17. Khawatir

500 107 15
                                    

"Retta pulang aja gak papa, apa mau menginap disini ?" Suara dari wanita berumur empat puluh tahunan itu sukses membuyarkan lamunan Retta.

Sekarang pukul dua dini hari, tetapi Retta masih berada dikediaman keluarga Haris. Retta khawatir dengan keadannya, dia lebih khawatri lagi dengan keadaan Ethan. Setelah Haris melukai Ethan pihak keamanan datang, Ethan langsung dilarikan kerumah sakit.

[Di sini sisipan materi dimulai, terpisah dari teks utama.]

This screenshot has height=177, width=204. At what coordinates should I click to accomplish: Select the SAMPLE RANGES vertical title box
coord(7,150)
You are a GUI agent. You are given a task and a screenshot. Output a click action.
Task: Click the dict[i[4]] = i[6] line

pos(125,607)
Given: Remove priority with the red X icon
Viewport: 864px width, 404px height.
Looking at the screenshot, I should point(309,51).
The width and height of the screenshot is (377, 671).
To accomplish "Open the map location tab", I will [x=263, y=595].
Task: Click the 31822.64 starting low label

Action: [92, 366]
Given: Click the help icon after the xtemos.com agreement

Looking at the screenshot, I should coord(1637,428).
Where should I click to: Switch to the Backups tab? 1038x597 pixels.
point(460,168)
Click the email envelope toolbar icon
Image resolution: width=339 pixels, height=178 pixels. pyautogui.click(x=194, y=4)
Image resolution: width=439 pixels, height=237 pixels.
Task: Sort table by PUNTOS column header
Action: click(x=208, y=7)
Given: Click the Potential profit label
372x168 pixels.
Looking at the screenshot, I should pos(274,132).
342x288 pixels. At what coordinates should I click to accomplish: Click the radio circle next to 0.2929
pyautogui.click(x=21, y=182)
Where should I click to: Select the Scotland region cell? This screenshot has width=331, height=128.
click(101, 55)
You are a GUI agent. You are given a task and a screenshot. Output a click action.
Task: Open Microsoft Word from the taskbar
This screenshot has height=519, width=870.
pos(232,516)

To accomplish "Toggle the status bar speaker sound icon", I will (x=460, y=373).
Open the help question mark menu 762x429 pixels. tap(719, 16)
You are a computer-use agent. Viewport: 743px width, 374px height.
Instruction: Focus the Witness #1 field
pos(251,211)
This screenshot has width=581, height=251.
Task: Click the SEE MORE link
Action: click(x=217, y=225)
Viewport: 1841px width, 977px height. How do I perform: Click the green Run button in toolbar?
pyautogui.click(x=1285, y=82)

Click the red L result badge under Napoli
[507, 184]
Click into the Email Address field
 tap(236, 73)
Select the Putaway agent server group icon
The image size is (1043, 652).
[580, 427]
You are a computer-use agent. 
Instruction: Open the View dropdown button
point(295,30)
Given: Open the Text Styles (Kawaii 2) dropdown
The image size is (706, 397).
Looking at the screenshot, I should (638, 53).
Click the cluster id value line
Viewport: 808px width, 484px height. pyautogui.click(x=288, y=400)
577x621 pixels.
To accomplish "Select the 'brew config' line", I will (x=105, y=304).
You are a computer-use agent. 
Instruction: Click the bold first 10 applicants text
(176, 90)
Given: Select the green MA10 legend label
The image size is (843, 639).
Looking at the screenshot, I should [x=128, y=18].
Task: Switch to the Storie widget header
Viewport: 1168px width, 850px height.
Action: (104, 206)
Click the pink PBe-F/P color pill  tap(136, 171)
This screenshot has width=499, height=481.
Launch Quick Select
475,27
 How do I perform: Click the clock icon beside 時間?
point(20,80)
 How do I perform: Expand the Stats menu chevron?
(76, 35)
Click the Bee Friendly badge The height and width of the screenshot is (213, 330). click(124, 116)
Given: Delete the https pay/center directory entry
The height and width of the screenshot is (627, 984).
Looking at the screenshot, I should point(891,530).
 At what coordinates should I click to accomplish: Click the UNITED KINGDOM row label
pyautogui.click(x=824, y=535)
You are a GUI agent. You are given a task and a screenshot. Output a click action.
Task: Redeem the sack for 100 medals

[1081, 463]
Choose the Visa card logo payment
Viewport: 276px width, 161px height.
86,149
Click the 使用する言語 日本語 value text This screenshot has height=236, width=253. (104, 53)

"Enggak tante. Aku masih mau disini, nungguin Haris"

"Retta, tenang aja ya ? Psikiater nya lagi meriksa Haris. Haris pasti lebih membaik kondisinya saat ini. Retta juga harus istirahat. Dan maafin anak tante ya Re, gara-gara Haris pestanya jadi gak karuan" Bianca, ibunda dari Haris itu sorot matanya begitu kecewa dan merasa bersalah. 

"Maafin saudara kembar Retta juga tante, karena kata-kata Ethan, anxiety Haris jadi kambuh"

"Enggak Retta, Ethan gak salah sama sekali. Kalau besok tante ada waktu, nanti tante sama ayahnya Haris bakal jengukin Ethan. Sekarang Retta pulang ya ? Harus istirahat. Nanti biar supir yang nganter kamu"

Wanita yang ada dihadapan Retta sekarang benar-benar baik berhati lembut. Retta semakin merasa bersalah jika harus memutus hubungan dengan Haris.

Retta mengangguk mengiyakan perintah dari Bianca. "Kalau begitu Retta pamit pulang ya tante. Retta pulang sama temen, kebetulan dia nunggu didepan. Oh iya tante kalau ada kabar terbaru tentang Hari, kabarin Retta ya ?"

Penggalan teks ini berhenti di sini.